■ WRITTEN REQUEST A: List every request rate given in the forum thread, in the order in which they appear.

■ GIVEN PASSAGE:
--- --- ---
The spike was tracked down to using the iRule.

Hopefully that will discount any stats gathering as the cause of the issue?

Have also trimmed the HTML responses
hoolio
Cirrostratus
Jan 28, 2010
Hmm.. so the TMM CPU (CPU1) usage was most likely peaking at 30%. I just did a similar test with 10 curl clients looping requests to a VIP with your rule set up. tmstat and the TMM Utilization graph both show less than 3% usage.

When you retested with three curl loops, did the TMM Utilization graph show such a high CPU usage?

Is there anything in the LTM or TMM log files from the original time period (~11:40pm - 3am).

Aaron
Steve_Scott_873
Historic F5 Account
Jan 28, 2010
Yes, they did a test run with 2 servers running initially, the 2nd server ran into trouble so they stopped, and then ran with a single server for the remainder of the session. First spike was 12 HTTP requests a second, second prolonged period was 6 transactions per second. As you can see, normal operation (Its a webapp we're hosting, so most busy during the day, ~ 100 TPS), the TMOS utalsiation is minimal, despite there being more complex iRules running.

The three curl loops don't show the same elevation, but its hard to tell how many requests per second its pushing. I'll put together a counter on the while true; do curl; done loop and run that from the standby box to avoid contaminating.

What hardware / software version did you run a test and see 3% utal. Did you have a serverssl profile on?

Nothing in the LTM logs. The way i tracked it down to this particular flow is 1) asking around what we did differently overnight. 2) next time they repeated it running packet captures and looking at what vips went busy.
hoolio
Cirrostratus
Jan 28, 2010
I tested on a 6400 running 9.4.8. I didn't test to a pool. All my requests hit the catch statement for the non-existent pool condition. I was focusing on the iRule operation as opposed to load balancing. I guess there could be something horrible happening with the SSL negotiations or serverside connections, but I've never seen something like that use so many CPU cycles.

I actually work as a consultant for the partner you're working with. I talked with Chris about the case earlier this evening. The issue is a bit of a gray area between support and sizing/performance tuning. You might try going back to the support group on this. I can talk with Chris and give him some tips for troubleshooting with you.
--- --- ---
■ MATERIAL FOR THIS EXERCISE:
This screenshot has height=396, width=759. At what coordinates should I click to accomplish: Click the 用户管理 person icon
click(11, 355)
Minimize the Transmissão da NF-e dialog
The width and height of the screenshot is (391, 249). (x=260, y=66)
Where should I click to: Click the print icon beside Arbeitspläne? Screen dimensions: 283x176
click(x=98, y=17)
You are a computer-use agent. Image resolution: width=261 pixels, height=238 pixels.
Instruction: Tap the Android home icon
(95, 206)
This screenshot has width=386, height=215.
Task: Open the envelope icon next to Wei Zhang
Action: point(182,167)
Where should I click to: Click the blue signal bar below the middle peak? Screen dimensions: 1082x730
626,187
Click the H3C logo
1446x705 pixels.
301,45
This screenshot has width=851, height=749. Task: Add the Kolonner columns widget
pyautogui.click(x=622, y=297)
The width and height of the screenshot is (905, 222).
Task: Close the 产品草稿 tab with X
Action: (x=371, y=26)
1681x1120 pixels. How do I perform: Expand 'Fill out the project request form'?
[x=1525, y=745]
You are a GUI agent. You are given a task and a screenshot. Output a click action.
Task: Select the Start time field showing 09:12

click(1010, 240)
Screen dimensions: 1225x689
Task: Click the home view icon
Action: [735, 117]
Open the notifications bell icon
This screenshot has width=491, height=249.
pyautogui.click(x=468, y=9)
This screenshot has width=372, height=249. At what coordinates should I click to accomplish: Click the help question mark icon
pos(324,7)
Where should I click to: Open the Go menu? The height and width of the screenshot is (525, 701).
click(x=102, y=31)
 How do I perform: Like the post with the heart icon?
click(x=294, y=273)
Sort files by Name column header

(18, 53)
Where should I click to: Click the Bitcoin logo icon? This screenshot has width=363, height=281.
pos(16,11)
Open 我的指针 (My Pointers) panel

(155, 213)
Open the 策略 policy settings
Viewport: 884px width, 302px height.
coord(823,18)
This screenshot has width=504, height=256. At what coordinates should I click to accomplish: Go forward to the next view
--- --- ---
■ WRITTEN REQUEST B: In the records, starting at the line containing "Where should I click to: Click the Bitcoin" and ending at the end of the records, rename "screenshot" to "capture" and leave everything else unchanged.

■ FINISHED ANSWER A:
12 HTTP requests a second
6 transactions per second
~100 TPS

■ FINISHED ANSWER B:
Where should I click to: Click the Bitcoin logo icon? This capture has width=363, height=281.
pos(16,11)
Open 我的指针 (My Pointers) panel

(155, 213)
Open the 策略 policy settings
Viewport: 884px width, 302px height.
coord(823,18)
This capture has width=504, height=256. At what coordinates should I click to accomplish: Go forward to the next view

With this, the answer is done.